A PNL, uma ferramenta ligada às áreas da comunicação, desenvolvimento pessoal e psicoterapia, é precisamente outra das áreas em que a questão das expressões faciais (e microexpressões) assume particular relevância. Luzia Wittmann, fundadora e diretora do Instituto Internacional de Programação NeuroLinguística, explica o que está em causa, diferenciando a abordagem da PNL daquela que, ao longo das últimas décadas, foi desenvolvida por Paul Ekman. “Enquanto ele se debruçou sobre as expressões universais que transmitem dadas emoções, a PNL procura identificar aquilo que é a linguagem corporal específica de cada pessoa, porque cada pessoa tem a sua própria linguagem.” Também chamada de sintaxe somática, salienta. Ou seja, o conjunto das expressões faciais e linguagem corporal.

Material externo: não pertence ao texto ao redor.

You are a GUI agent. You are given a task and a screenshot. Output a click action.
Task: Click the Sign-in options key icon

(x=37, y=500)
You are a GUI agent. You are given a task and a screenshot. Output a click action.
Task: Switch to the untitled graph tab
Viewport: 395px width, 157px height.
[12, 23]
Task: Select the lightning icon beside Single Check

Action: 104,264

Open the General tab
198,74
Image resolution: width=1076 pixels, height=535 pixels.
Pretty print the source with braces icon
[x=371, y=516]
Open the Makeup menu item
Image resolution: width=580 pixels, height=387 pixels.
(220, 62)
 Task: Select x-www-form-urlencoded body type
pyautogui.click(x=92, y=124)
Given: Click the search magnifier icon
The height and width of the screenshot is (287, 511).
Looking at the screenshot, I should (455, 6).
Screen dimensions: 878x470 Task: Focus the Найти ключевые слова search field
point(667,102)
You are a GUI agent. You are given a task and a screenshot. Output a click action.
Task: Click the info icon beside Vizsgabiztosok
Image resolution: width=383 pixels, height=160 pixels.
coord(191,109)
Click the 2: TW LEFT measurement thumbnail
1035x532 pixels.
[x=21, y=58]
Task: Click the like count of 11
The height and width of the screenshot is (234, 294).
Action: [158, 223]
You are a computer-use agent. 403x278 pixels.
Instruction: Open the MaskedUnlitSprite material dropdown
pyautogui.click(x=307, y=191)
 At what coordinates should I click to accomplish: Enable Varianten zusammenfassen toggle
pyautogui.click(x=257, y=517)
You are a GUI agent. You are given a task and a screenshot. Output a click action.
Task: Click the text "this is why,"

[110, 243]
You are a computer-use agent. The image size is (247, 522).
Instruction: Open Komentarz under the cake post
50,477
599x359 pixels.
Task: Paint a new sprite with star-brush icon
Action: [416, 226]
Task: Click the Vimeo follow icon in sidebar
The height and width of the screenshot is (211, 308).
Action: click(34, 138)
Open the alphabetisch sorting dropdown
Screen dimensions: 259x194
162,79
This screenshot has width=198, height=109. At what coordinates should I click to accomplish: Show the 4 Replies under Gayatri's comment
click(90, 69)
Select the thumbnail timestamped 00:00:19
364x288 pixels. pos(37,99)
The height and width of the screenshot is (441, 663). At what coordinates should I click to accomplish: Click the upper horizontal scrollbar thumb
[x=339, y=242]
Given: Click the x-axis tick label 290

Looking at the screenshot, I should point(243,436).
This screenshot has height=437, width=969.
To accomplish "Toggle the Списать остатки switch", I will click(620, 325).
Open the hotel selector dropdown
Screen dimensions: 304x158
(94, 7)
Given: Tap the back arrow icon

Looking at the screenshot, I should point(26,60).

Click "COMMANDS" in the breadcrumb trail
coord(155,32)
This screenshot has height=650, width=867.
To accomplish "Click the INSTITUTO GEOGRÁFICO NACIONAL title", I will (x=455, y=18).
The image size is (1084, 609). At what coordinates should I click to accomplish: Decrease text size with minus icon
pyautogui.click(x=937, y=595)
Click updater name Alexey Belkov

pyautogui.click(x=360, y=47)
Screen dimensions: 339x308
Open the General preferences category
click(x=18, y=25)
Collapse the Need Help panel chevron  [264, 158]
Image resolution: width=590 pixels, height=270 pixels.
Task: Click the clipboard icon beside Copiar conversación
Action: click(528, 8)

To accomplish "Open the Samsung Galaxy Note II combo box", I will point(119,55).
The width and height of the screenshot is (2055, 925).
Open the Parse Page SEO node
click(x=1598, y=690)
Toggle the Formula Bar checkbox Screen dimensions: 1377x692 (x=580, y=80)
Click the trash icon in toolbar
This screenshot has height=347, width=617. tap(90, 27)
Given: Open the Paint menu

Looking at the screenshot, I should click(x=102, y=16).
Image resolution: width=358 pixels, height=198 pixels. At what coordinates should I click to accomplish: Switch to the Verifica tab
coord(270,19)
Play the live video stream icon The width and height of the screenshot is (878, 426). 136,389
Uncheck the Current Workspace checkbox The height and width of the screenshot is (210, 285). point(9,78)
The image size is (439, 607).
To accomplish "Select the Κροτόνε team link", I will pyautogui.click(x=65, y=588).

Mas no caso do rosto, que tipo de sinais podem ser, digamos, sintomáticos? “Certas assimetrias, as mudanças na cor da pele. Toda a gente sabe que em dadas situações há pessoas que coram. Mas também há outras que a tonalidade da pele pode, por exemplo, ficar mais clara.” E assim se procura conferir “aquilo que a pessoa está a sentir, independentemente do que está a dizer”. E isto, destaca Luzia Wittmann, pode ser usado desde o coaching à terapia por PNL – “Nem sempre a pessoa tem consciência de que o que está a dizer não é verdade”, defende -, desde o contexto pessoal ao profissional. Aliás, exemplifica, isto até já acontece com relativa naturalidade no contexto de uma relação íntima. “Muitas vezes, a pessoa até chega a casa com um sorriso, mas nós percebemos, pelo comportamento dela, por certos sinais, que se passa algo, que está a esconder alguma coisa. O que defendemos é que podemos aprender a ter uma observação mais cuidada em relação às pessoas com quem não temos esse tipo de confiança. Porque, para lá das expressões universais, cada pessoa tem uma sintaxe somática própria.” E dominá-la pode abrir-nos portas sem fim.